Almonds are full of nutrients such as vitamin E, magnesium, zinc, potassium, iron and calcium and are reported to help lower cholesterol and improve digestive health, needless to say Leech is a huge fan of them. Likewise, he considers almond milk to be an excellent cow’s milk alternative, especially for using in smoothies and as an accompaniment to homemade muesli. He does, however, warn that there are a couple of drawbacks.
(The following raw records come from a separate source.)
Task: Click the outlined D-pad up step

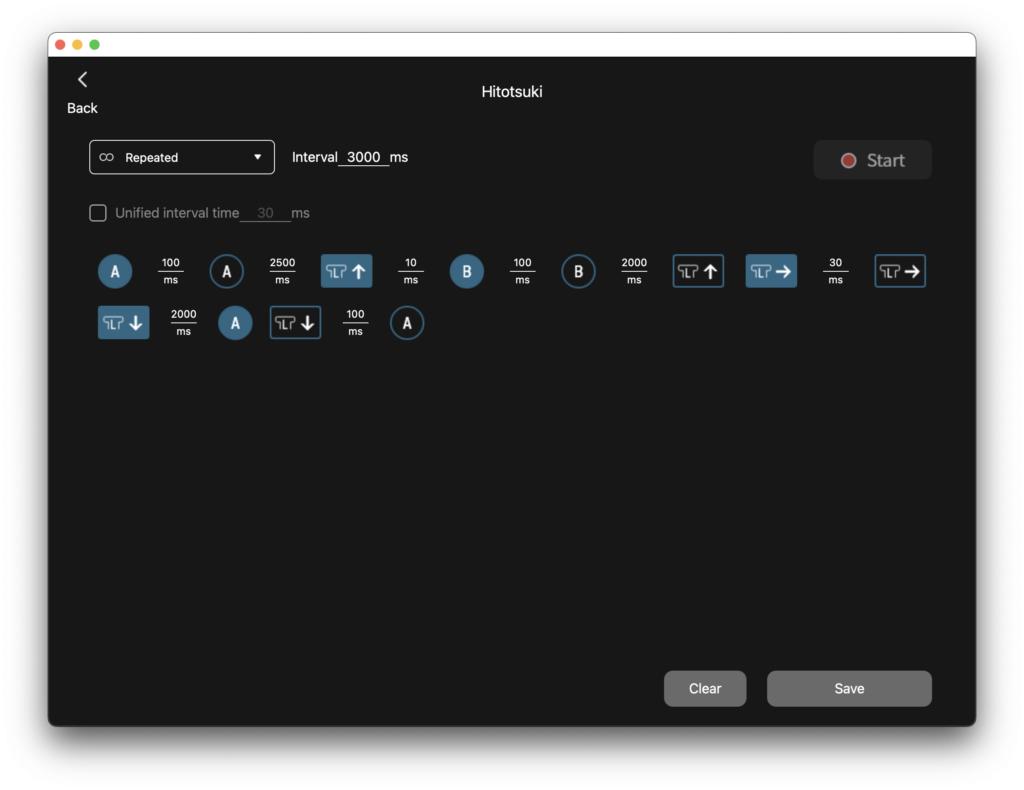Action: tap(698, 271)
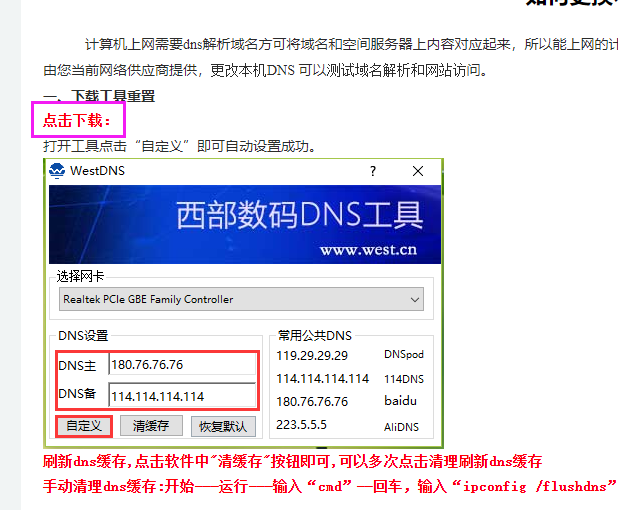Open the red 点击下载 download link
This screenshot has height=510, width=618.
coord(84,121)
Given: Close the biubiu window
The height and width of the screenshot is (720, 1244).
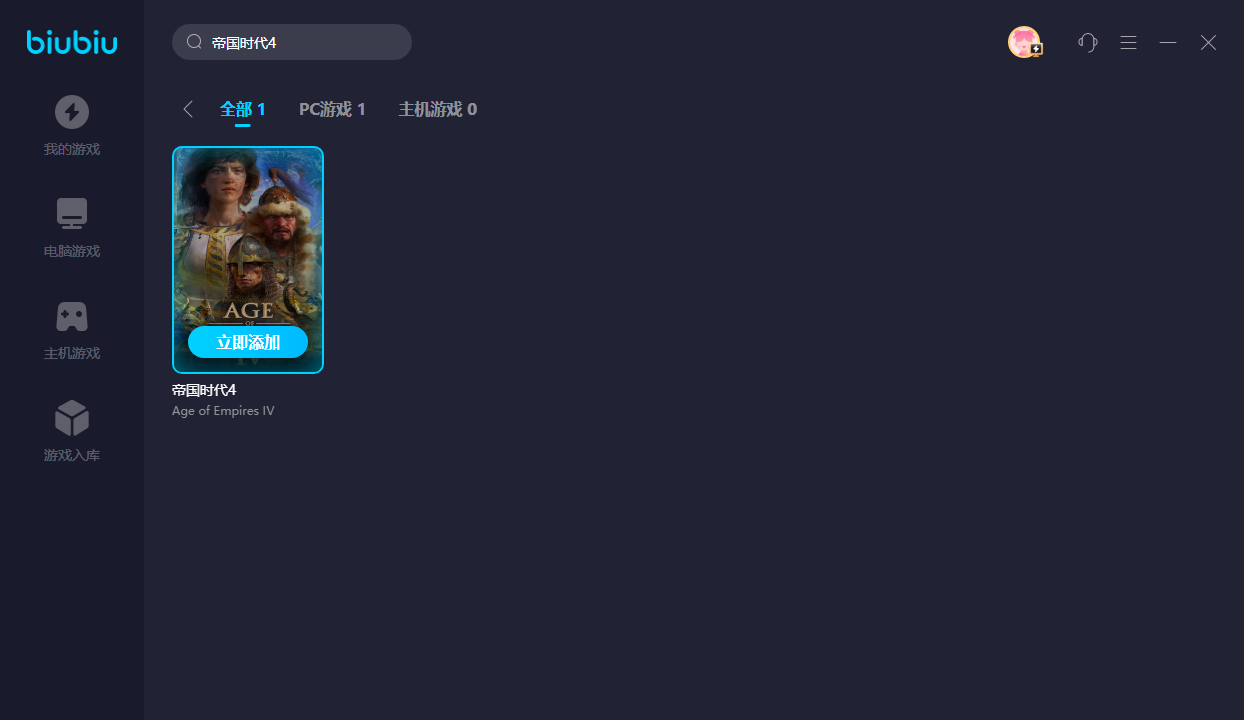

“Almond milk doesn’t have as much calcium or protein as cow’s milk,” he points out. “Processed almond milk can also be packed with extra sugar and preservatives, so make sure you read the ingredients and nutrition panel carefully,” he advises. Fresh is always best though, so Leech recommends buying a nut milk bag, blending up some fresh almonds and making your own nutritious almond milk from home.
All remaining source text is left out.